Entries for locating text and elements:
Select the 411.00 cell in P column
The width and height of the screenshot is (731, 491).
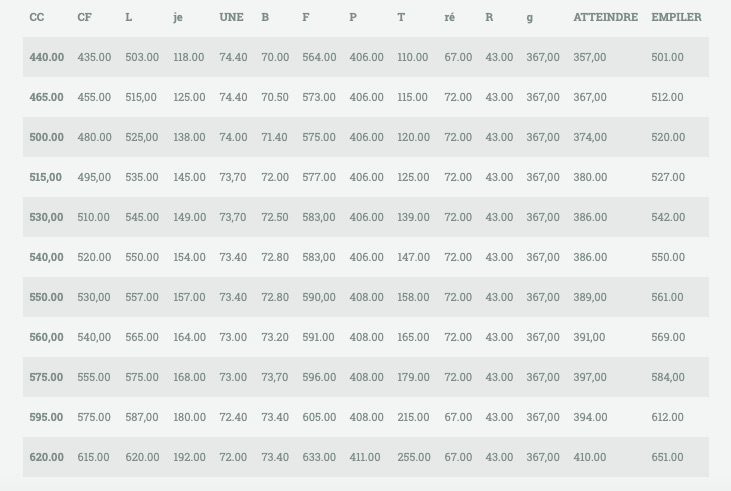click(x=365, y=457)
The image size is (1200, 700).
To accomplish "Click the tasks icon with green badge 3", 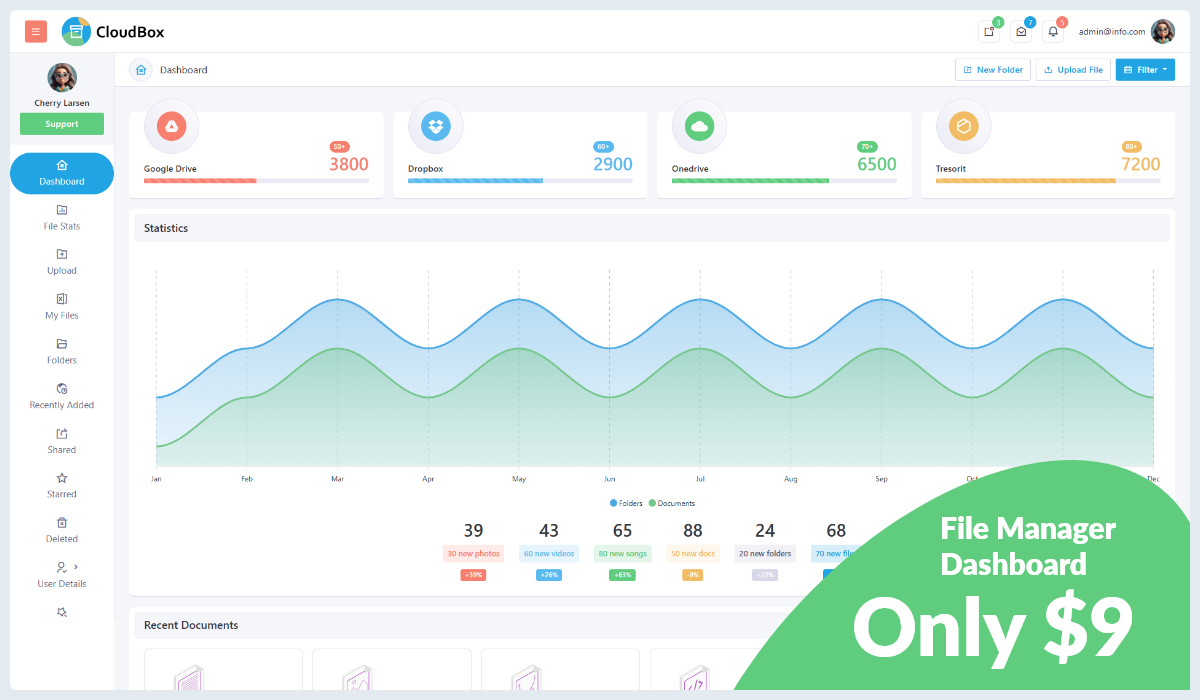I will point(989,31).
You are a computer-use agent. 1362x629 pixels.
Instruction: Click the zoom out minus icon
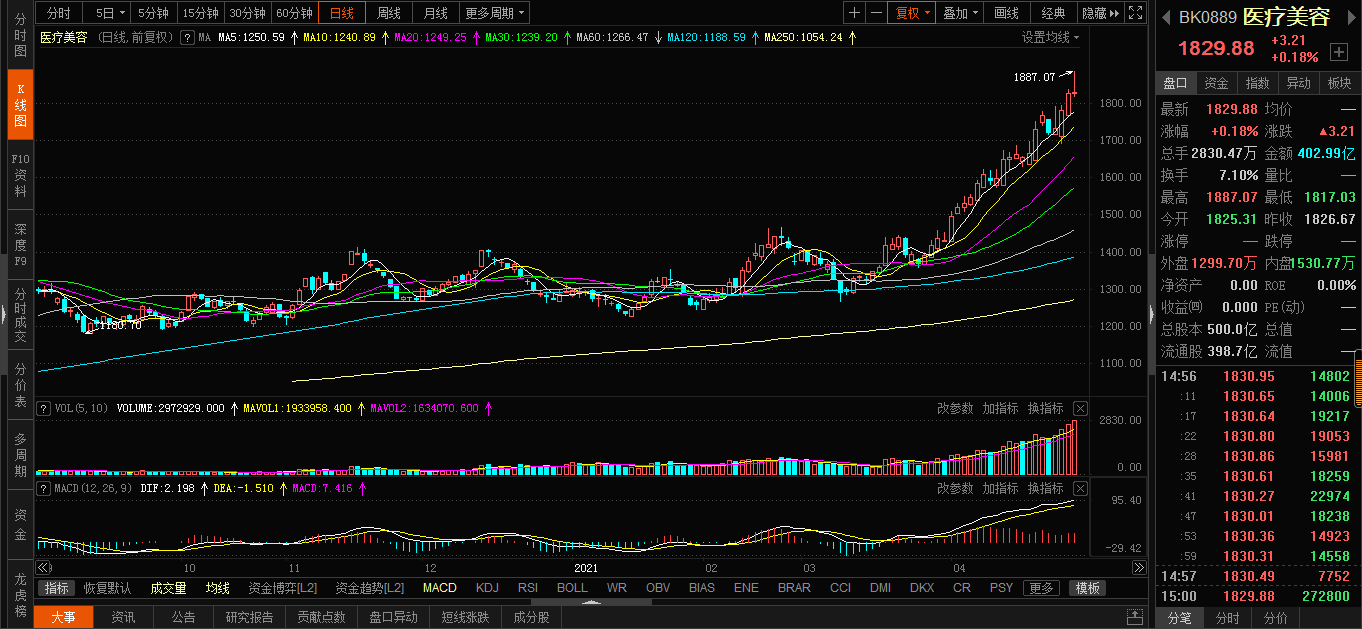876,13
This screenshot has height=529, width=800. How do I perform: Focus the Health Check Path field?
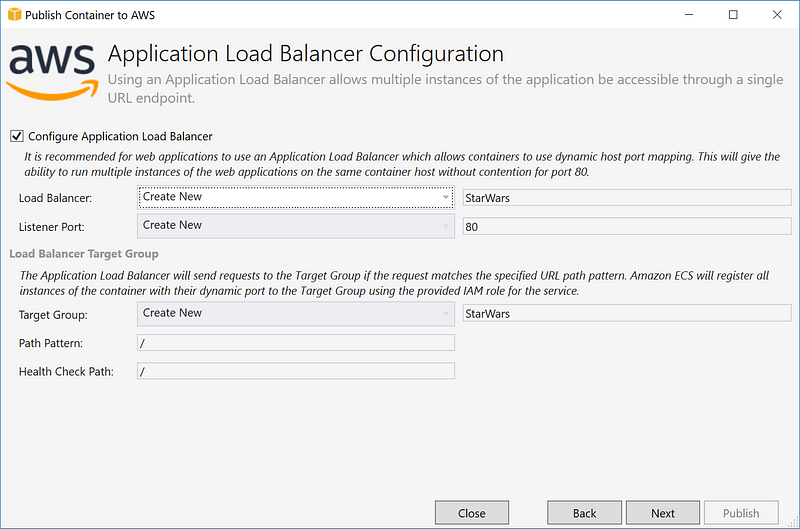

- [WHAT THE TASK REQUIRES]:
Copy the rows from the line with "You are a computer-use" through the last row, replacing "Health Check Path" with "Health Check Interval" and keeping everything else the same. Leave the pictures out.

- [OUTPUT]:
You are a computer-use agent. 1362x629 pixels.
Instruction: Click the zoom out minus icon
876,13
This screenshot has height=529, width=800. How do I perform: Focus the Health Check Interval field?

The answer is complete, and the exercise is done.